Material to process →
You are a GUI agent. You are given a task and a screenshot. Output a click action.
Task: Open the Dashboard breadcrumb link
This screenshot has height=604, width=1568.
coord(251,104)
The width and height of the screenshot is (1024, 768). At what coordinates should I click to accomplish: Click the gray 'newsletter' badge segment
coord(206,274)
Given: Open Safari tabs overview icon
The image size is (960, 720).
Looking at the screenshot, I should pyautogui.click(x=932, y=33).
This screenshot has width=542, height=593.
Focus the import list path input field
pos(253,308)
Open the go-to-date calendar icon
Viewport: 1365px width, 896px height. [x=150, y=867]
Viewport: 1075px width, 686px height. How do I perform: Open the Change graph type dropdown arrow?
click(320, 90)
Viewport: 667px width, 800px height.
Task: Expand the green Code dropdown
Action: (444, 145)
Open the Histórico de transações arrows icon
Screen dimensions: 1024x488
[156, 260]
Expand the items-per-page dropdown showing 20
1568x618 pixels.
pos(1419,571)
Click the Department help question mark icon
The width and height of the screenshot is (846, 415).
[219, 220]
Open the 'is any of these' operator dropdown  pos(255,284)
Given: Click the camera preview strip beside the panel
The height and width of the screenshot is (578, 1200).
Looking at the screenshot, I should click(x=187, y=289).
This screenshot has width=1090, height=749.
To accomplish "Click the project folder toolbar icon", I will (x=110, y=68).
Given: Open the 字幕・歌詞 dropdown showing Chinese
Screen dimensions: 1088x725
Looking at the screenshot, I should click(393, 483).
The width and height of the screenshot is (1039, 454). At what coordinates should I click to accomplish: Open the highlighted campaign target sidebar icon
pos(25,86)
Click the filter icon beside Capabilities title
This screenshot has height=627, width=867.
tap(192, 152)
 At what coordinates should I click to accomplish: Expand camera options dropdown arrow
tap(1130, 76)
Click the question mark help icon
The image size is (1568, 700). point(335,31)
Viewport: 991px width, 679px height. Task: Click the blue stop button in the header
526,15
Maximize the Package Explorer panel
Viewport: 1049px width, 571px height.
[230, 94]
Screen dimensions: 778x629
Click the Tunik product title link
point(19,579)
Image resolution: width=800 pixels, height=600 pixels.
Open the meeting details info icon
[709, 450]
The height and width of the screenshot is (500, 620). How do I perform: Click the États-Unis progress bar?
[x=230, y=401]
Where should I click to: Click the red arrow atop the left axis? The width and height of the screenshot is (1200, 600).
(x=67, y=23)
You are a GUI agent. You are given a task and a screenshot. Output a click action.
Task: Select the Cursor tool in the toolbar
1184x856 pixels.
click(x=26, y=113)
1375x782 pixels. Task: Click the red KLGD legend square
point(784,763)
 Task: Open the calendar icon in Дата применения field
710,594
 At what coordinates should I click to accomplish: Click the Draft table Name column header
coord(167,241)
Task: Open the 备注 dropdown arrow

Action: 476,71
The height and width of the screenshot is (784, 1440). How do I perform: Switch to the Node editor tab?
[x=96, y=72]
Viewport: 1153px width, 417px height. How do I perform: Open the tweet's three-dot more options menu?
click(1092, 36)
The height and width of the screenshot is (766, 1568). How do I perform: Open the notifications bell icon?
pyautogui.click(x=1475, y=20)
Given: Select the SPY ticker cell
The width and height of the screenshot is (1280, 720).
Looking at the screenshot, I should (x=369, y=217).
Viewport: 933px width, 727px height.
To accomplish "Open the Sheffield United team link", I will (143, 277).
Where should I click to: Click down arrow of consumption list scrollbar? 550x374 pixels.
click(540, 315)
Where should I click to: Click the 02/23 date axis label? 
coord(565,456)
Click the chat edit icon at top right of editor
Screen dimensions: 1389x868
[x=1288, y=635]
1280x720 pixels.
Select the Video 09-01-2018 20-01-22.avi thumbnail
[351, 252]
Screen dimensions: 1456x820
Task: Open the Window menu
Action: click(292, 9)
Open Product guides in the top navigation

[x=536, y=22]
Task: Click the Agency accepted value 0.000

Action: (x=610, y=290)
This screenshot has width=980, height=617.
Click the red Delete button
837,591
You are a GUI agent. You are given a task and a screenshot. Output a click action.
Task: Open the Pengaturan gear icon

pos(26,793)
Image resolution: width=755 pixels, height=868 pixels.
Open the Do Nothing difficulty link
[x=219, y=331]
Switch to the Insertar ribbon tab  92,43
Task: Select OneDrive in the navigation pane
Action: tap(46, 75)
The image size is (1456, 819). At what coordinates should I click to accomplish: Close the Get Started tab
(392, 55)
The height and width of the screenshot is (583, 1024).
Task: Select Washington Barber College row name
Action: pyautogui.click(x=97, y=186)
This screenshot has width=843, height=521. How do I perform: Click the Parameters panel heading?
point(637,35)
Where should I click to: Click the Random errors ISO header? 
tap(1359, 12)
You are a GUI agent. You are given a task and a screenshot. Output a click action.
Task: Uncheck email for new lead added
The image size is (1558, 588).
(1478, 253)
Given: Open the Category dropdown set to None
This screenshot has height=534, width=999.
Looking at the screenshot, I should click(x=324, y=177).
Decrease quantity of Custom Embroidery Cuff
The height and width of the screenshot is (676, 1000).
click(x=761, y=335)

Instructions for the task → Copy all of the listing above exactly, please.

Problem solution →
You are a GUI agent. You are given a task and a screenshot. Output a click action.
Task: Open the Dashboard breadcrumb link
This screenshot has height=604, width=1568.
coord(251,104)
The width and height of the screenshot is (1024, 768). At what coordinates should I click to accomplish: Click the gray 'newsletter' badge segment
coord(206,274)
Given: Open Safari tabs overview icon
The image size is (960, 720).
Looking at the screenshot, I should pyautogui.click(x=932, y=33).
This screenshot has width=542, height=593.
Focus the import list path input field
pos(253,308)
Open the go-to-date calendar icon
Viewport: 1365px width, 896px height. [x=150, y=867]
Viewport: 1075px width, 686px height. How do I perform: Open the Change graph type dropdown arrow?
click(320, 90)
Viewport: 667px width, 800px height.
Task: Expand the green Code dropdown
Action: (444, 145)
Open the Histórico de transações arrows icon
Screen dimensions: 1024x488
[156, 260]
Expand the items-per-page dropdown showing 20
1568x618 pixels.
pos(1419,571)
Click the Department help question mark icon
The width and height of the screenshot is (846, 415).
[219, 220]
Open the 'is any of these' operator dropdown  pos(255,284)
Given: Click the camera preview strip beside the panel
The height and width of the screenshot is (578, 1200).
Looking at the screenshot, I should click(x=187, y=289).
This screenshot has width=1090, height=749.
To accomplish "Click the project folder toolbar icon", I will (x=110, y=68).
Given: Open the 字幕・歌詞 dropdown showing Chinese
Screen dimensions: 1088x725
Looking at the screenshot, I should click(393, 483).
The width and height of the screenshot is (1039, 454). At what coordinates should I click to accomplish: Open the highlighted campaign target sidebar icon
pos(25,86)
Click the filter icon beside Capabilities title
This screenshot has height=627, width=867.
tap(192, 152)
 At what coordinates should I click to accomplish: Expand camera options dropdown arrow
tap(1130, 76)
Click the question mark help icon
The image size is (1568, 700). point(335,31)
Viewport: 991px width, 679px height. Task: Click the blue stop button in the header
526,15
Maximize the Package Explorer panel
Viewport: 1049px width, 571px height.
[230, 94]
Screen dimensions: 778x629
Click the Tunik product title link
point(19,579)
Image resolution: width=800 pixels, height=600 pixels.
Open the meeting details info icon
[709, 450]
The height and width of the screenshot is (500, 620). How do I perform: Click the États-Unis progress bar?
[x=230, y=401]
Where should I click to: Click the red arrow atop the left axis? The width and height of the screenshot is (1200, 600).
(x=67, y=23)
You are a GUI agent. You are given a task and a screenshot. Output a click action.
Task: Select the Cursor tool in the toolbar
1184x856 pixels.
click(x=26, y=113)
1375x782 pixels. Task: Click the red KLGD legend square
point(784,763)
 Task: Open the calendar icon in Дата применения field
710,594
 At what coordinates should I click to accomplish: Click the Draft table Name column header
coord(167,241)
Task: Open the 备注 dropdown arrow

Action: 476,71
The height and width of the screenshot is (784, 1440). How do I perform: Switch to the Node editor tab?
[x=96, y=72]
Viewport: 1153px width, 417px height. How do I perform: Open the tweet's three-dot more options menu?
click(1092, 36)
The height and width of the screenshot is (766, 1568). How do I perform: Open the notifications bell icon?
pyautogui.click(x=1475, y=20)
Given: Select the SPY ticker cell
The width and height of the screenshot is (1280, 720).
Looking at the screenshot, I should (x=369, y=217).
Viewport: 933px width, 727px height.
To accomplish "Open the Sheffield United team link", I will (143, 277).
Where should I click to: Click down arrow of consumption list scrollbar? 550x374 pixels.
click(540, 315)
Where should I click to: Click the 02/23 date axis label? 
coord(565,456)
Click the chat edit icon at top right of editor
Screen dimensions: 1389x868
[x=1288, y=635]
1280x720 pixels.
Select the Video 09-01-2018 20-01-22.avi thumbnail
[351, 252]
Screen dimensions: 1456x820
Task: Open the Window menu
Action: click(292, 9)
Open Product guides in the top navigation

[x=536, y=22]
Task: Click the Agency accepted value 0.000

Action: (x=610, y=290)
This screenshot has width=980, height=617.
Click the red Delete button
837,591
You are a GUI agent. You are given a task and a screenshot. Output a click action.
Task: Open the Pengaturan gear icon

pos(26,793)
Image resolution: width=755 pixels, height=868 pixels.
Open the Do Nothing difficulty link
[x=219, y=331]
Switch to the Insertar ribbon tab  92,43
Task: Select OneDrive in the navigation pane
Action: tap(46, 75)
The image size is (1456, 819). At what coordinates should I click to accomplish: Close the Get Started tab
(392, 55)
The height and width of the screenshot is (583, 1024).
Task: Select Washington Barber College row name
Action: pyautogui.click(x=97, y=186)
This screenshot has width=843, height=521. How do I perform: Click the Parameters panel heading?
point(637,35)
Where should I click to: Click the Random errors ISO header? 
tap(1359, 12)
You are a GUI agent. You are given a task and a screenshot. Output a click action.
Task: Uncheck email for new lead added
The image size is (1558, 588).
(1478, 253)
Given: Open the Category dropdown set to None
This screenshot has height=534, width=999.
Looking at the screenshot, I should click(x=324, y=177).
Decrease quantity of Custom Embroidery Cuff
The height and width of the screenshot is (676, 1000).
click(x=761, y=335)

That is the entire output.